LG Landshut: Bank haftet bei Phishing-Attacke auch bei einfacher Fahrlässigkeit des Kunden

16.09.2011497 Mal gelesen
Nach einer Entscheidung des Landgerichtes Landshut kann sich die Bank auch bei bei der Eingabe von 100 TAN nicht einfach vor ihrer Haftung drücken. Ob sie Schadensersatz leisten muss, kann im Einzelfall sehr unterschiedlich sein.

Nach einer Entscheidung des Landgerichtes Landshut kann sich die Bank auch bei einem weniger umsichtigen Verhalten des Kunden nicht immer vor ihrer Haftung drücken. Gleichwohl sollten Sie vorsichtig sein.

Vielerorts werben Banken fürs Onlinebanking zu günstigen Konditionen. Dabei sollten Kunden allerdings auch bedenken, dass das Führen von einem Online-Banking auch seine Risiken birgt.

So war es auch im zugrundeliegenden Fall. Dort wurde ein Kunde das Opfer einer Phishing-Attacke, bei der ein Trojaner auf seinen Computer geschleust wird. Als er sich einloggen wollte, wurde er auf eine andere Webseite gelenkt. Dies erkannte er jedoch nicht, weil diese Seite täuschend echt aussah. Dort sollte er hundert TAN-Nummern eingeben, weil angeblich aus Sicherheitsgründen alle laufenden TAN-Listen aus dem Verkehr genommen werden müssten. Der Kunde glaubte das und kam dem nichtsahnend nach. Dies hatte zur Folge, dass Kriminelle von seinem Konto insgesamt 6.000 € abgebucht haben. Das Geld wollte der empörte Kontoinhaber von seiner Bank ersetzt haben. Diese weigerte sich jedoch, für den entstandenen Schaden aufzukommen.

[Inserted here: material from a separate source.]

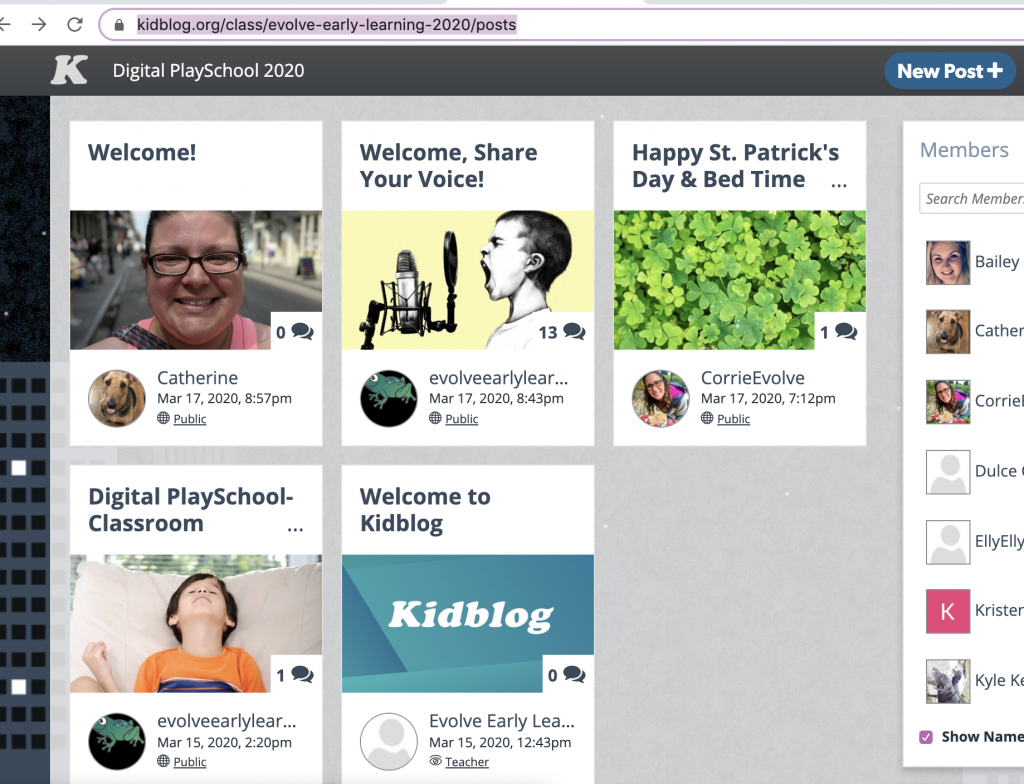Click the forward navigation arrow
The width and height of the screenshot is (1024, 784).
tap(39, 24)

Der Kunde berief sich darauf, dass die Aufforderung täuschend echt ausgesehen habe. Ihm seien keine Zweifel gekommen, da aus seiner Sicht ein plausibler Grund angegeben worden sei. Sein Rechner sei durch ein aktuelles Virenschutzprogramm und eine Firewall gesichert.

Die Bank konterte damit, dass eine TAN nur dann eingegeben werden dürfe, wenn vorher beispielsweise eine Überweisung erfasst worden sei. Zudem dürfe beim Login niemals die TAN angegeben werden. Ein Kunde müsse spätestens dann hellhörig werden, wenn er zu der Eingabe von 100 TAN-Nummern aufgefordert wird.

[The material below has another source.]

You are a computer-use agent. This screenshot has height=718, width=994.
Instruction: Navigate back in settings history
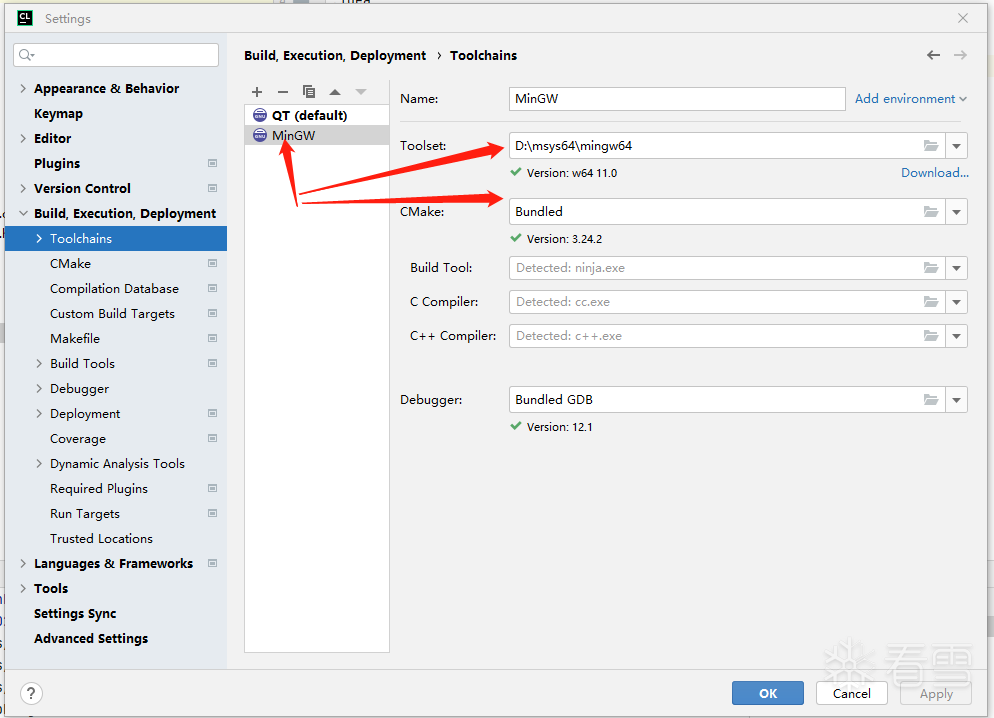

Das Landgericht Landshut verurteilte die Bank gleichwohl mit Urteil vom 14.07.2011 (Az. 24 O 1129/11) zum Schadensersatz. Dies ergibt sich erst einmal daraus, dass insgesamt 6 Überweisungen ohne Auftrag des Klägers erfolgt sind. Die Bank muss in einem solchen Fall nach § 675v Abs. 2 BGB  nur dann nicht haften, wenn der Kunde auf grob fahrlässige Weise seine Pflichten verletzt hat. Er hat nach Auffassung des Gerichtes nicht grob fahrlässig gehandelt, weil ihm nicht bewusst gewesen ist, dass er Dritten die TAN offenbart hat. Darüber hinaus berücksichtigten die Richter allerdings auch, dass er als Osteuropäer nicht so gut die deutsche Sprache beherrscht und sich mit Computern nicht auskennt.

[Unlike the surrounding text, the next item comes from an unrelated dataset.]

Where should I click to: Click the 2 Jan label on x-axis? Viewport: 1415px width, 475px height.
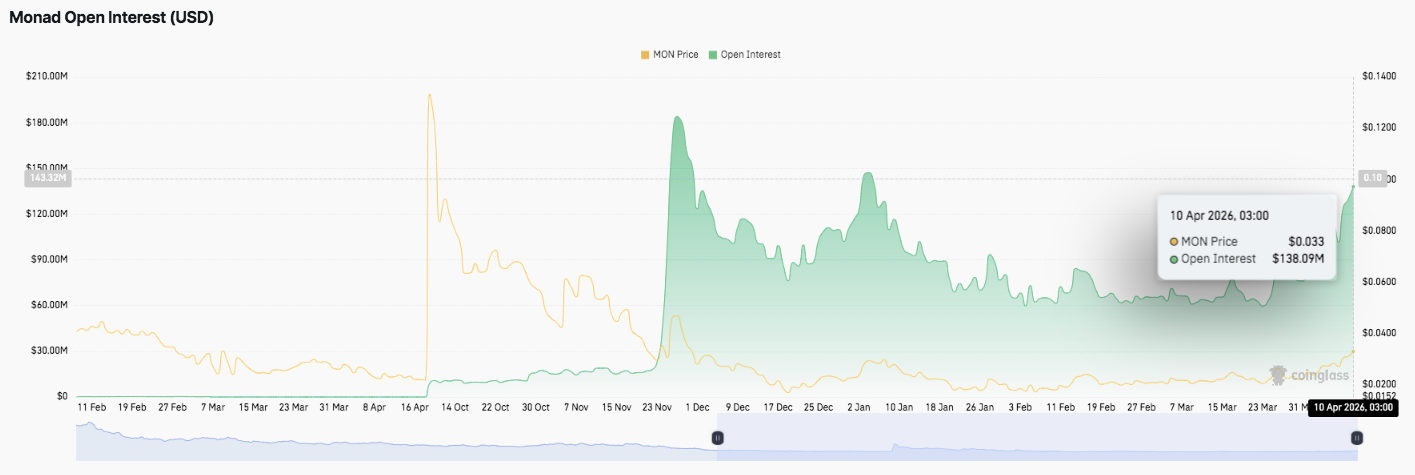coord(858,408)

Aufgrund dieser einzelfallbezogenen Argumentation können Kunden nicht darauf vertrauen, dass bei ihnen ebenso entschieden wird. Außerdem fehlt es noch an einer gesicherten Rechtsprechung. Betroffene sollten bei Problemen mit Ihrer Bank oder Sparkasse eine Verbraucherzentrale oder einen Rechtsanwalt aufsuchen.